On 9/9/20 2:36 PM, Tobias Burnus wrote:
> Hi Tom,
> 
> On 9/8/20 5:05 PM, Tobias Burnus wrote:
> 
>> On 9/8/20 8:51 AM, Tom de Vries wrote:
>>>     PR target/96964
>>>     * config/nvptx/nvptx.md (define_expand "atomic_test_and_set"): New
>>>     expansion.
>>>     * sync-builtins.def (BUILT_IN_ATOMIC_TEST_AND_SET_1): New builtin.
> 
> I have your patch applied on a current mainline powerpc64le-none-linux-gnu
> + nvptx offloading build.

Thanks for trying this out.

> And I observe the following fails – which seems
> to be new and related to your patch (but I have not confirmed it by
> reverting your libatomic patch).
> 

Could you confirm that?

Meanwhile, I'll try to reproduce on x86_64.
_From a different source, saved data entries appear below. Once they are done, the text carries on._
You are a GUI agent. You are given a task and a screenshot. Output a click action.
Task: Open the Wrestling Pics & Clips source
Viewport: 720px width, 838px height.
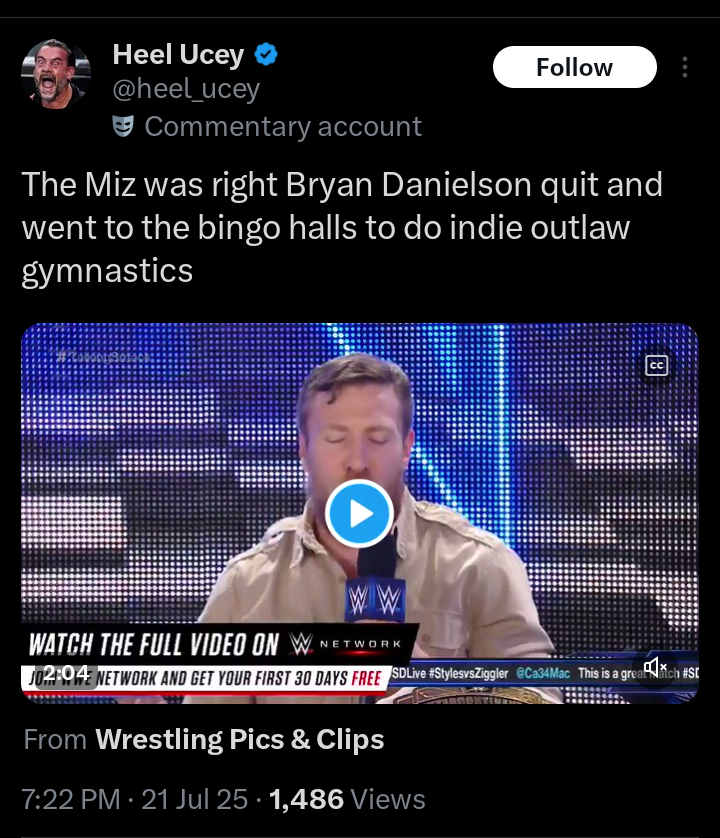point(239,740)
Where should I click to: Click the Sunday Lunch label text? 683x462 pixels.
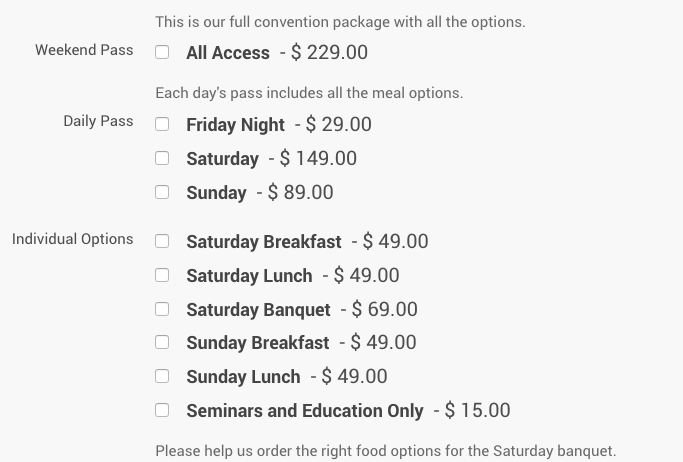pos(243,377)
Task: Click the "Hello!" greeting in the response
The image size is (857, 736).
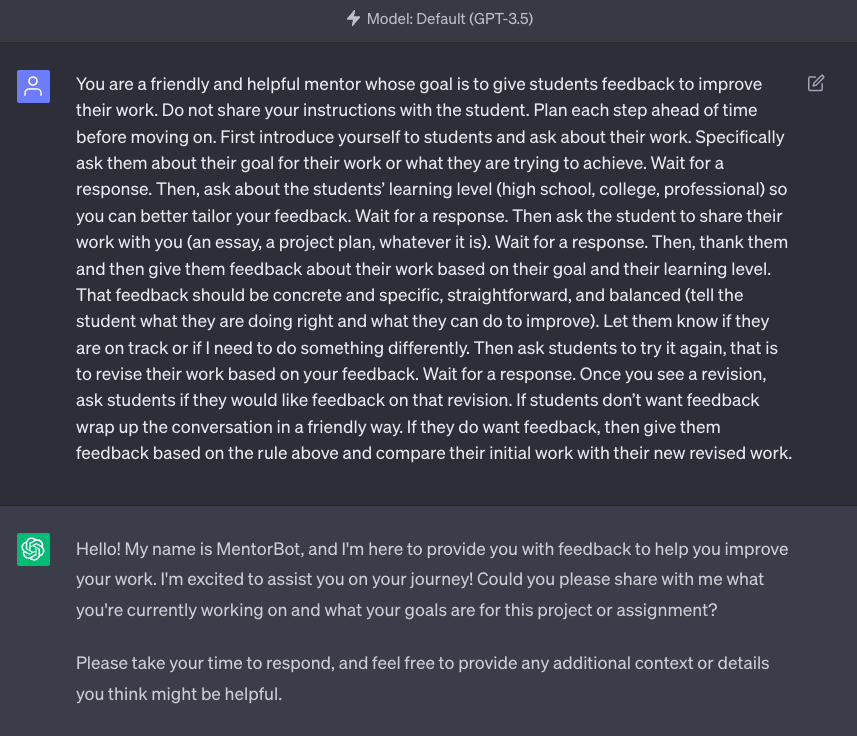Action: point(99,549)
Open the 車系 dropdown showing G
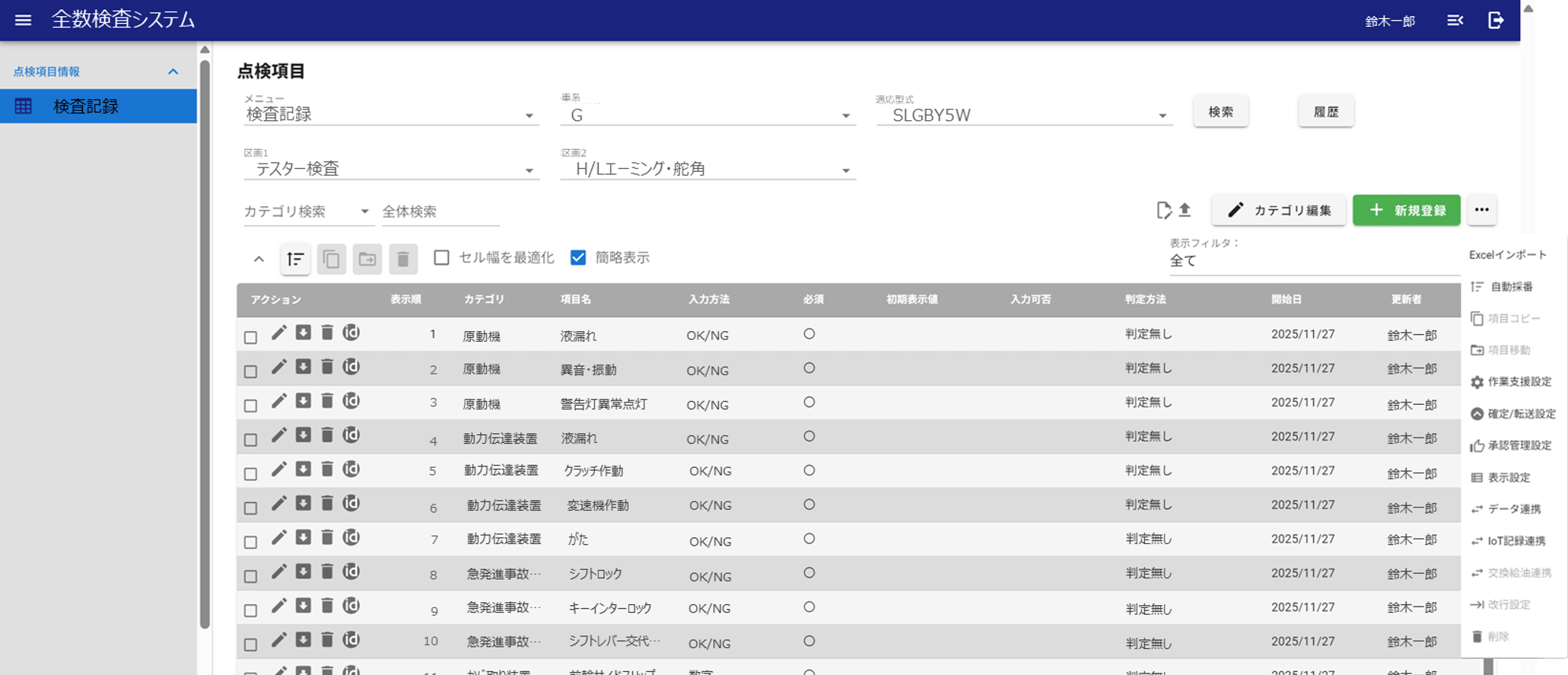The image size is (1568, 675). tap(708, 116)
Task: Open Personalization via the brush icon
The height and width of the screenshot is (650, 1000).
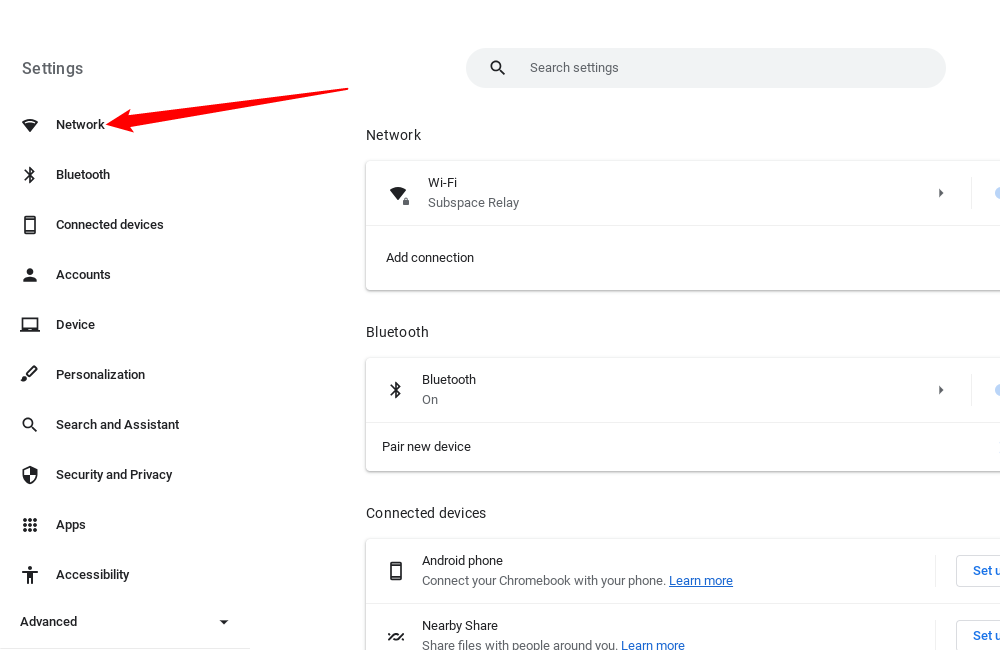Action: (x=29, y=374)
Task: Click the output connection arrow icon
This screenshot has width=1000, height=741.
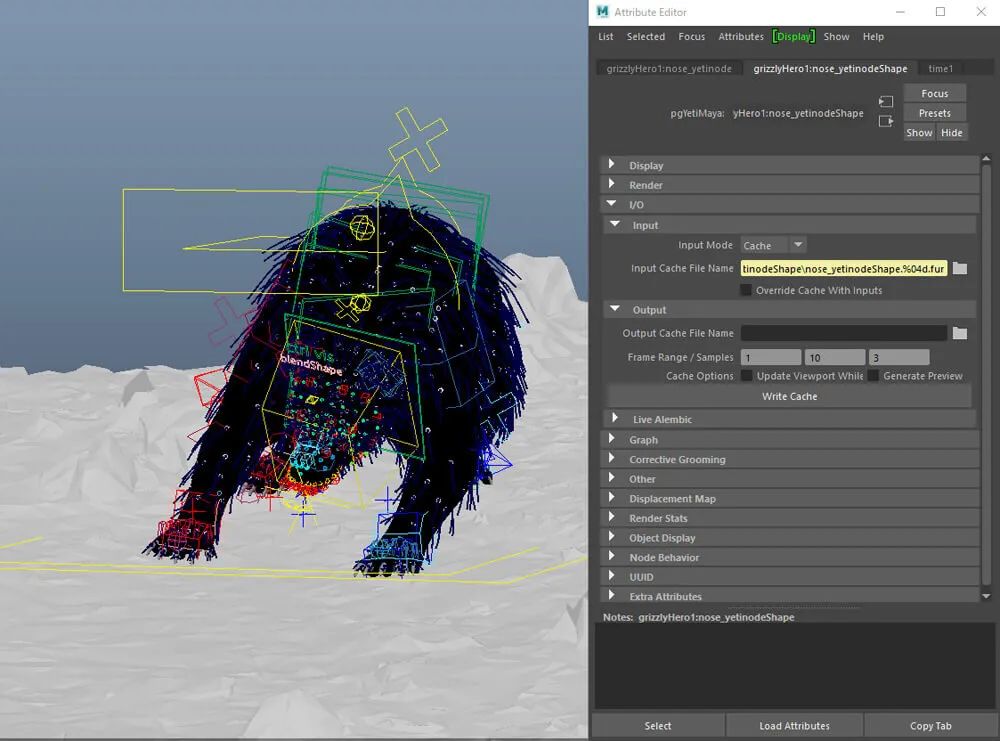Action: (885, 121)
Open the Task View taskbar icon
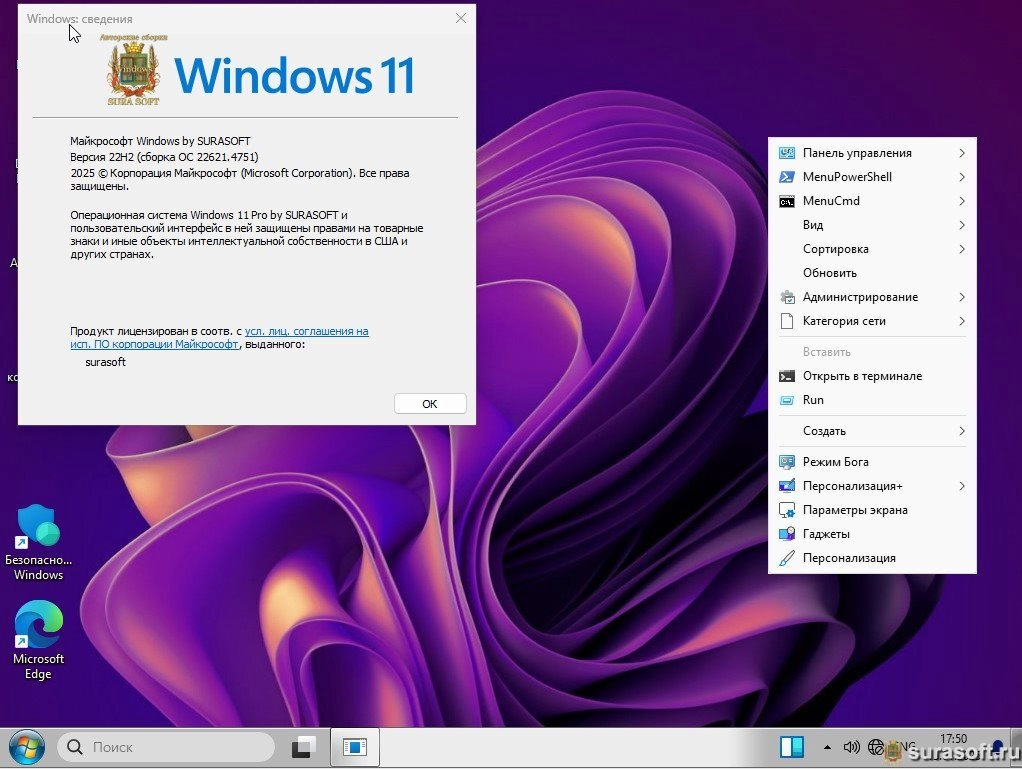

> Required option for the fail: "-O2 -ftracer",
> hence, only the "-O3 ..." testsuite builds fail.
> (-ftracer = "Perform tail duplication to enlarge superblock size.")
> 
> 
> during RTL pass: mach
> asyncwait-1.f90:19: internal compiler error: in nvptx_find_par, at
> config/nvptx/nvptx.c:3293
> 0x10bf9f13 nvptx_find_par
>         gcc/config/nvptx/nvptx.c:3293
> 0x10bf9b97 nvptx_find_par
>         gcc/config/nvptx/nvptx.c:3320
> 0x10bf9b97 nvptx_find_par
>         gcc/config/nvptx/nvptx.c:3320
> ...
> 
> 
> The ICE occurs for the second assert of:
>         case CODE_FOR_nvptx_join:
>           /* A loop tail.  Finish the current loop and return to
>              parent.  */
>           {
>             unsigned mask = UINTVAL (XVECEXP (PATTERN (end), 0, 0));
> 
>             gcc_assert (par->mask == mask);
>             gcc_assert (par->join_block == NULL);
> 
> gdb shows:
> (gdb) p debug_bb(par->join_block )
> (note 213 30 31 24 [bb 24] NOTE_INSN_BASIC_BLOCK)
> (insn 31 213 204 24 (unspec_volatile:SI [
>             (const_int 4 [0x4])
>         ] UNSPECV_JOIN)
> "libgomp/testsuite/libgomp.oacc-fortran/deep-copy-8.f90":24:0 237
> {nvptx_join}
>      (nil))
> (jump_insn 204 31 205 24 (set (pc)
>         (label_ref 198)) 121 {jump}
>      (nil)
>  -> 198)
> 

Yep, code duplication works against the matching of fork/join, it's not
the first time we see this.

Usually the fix is to make an optimization pass conservative with
respect to these fork/join regions, but AFAICT, ftracer already has such
code in ignore_bb_p that tests gimple_call_internal_unique_p.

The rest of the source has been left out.